Description of the task:
Leaving out all pictures, restate word for word the lines from the one with "Task: Select row number 1 in 序号 column" through the last line of the entries.
--- Supplied material ---
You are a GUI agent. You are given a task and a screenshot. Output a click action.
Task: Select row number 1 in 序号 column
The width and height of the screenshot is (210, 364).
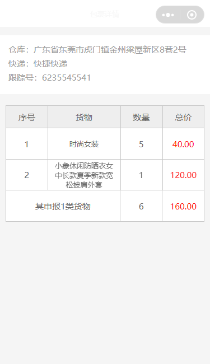point(27,144)
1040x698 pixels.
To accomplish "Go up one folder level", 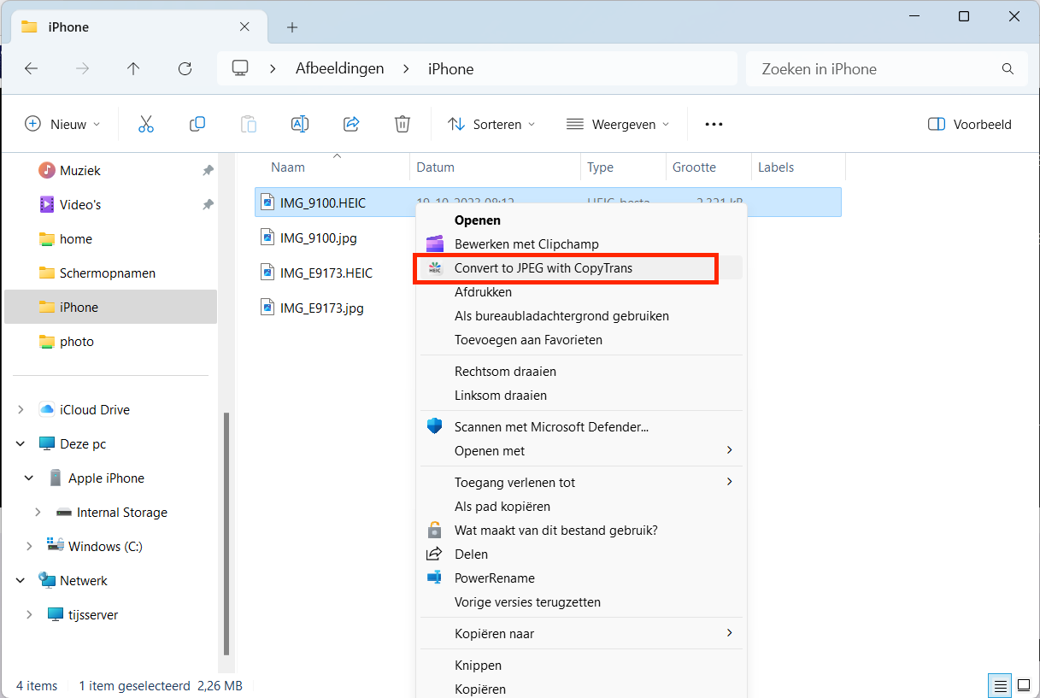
---
Result of this task:
Task: Select row number 1 in 序号 column
The width and height of the screenshot is (210, 364).
point(27,144)
1040x698 pixels.
To accomplish "Go up one folder level", 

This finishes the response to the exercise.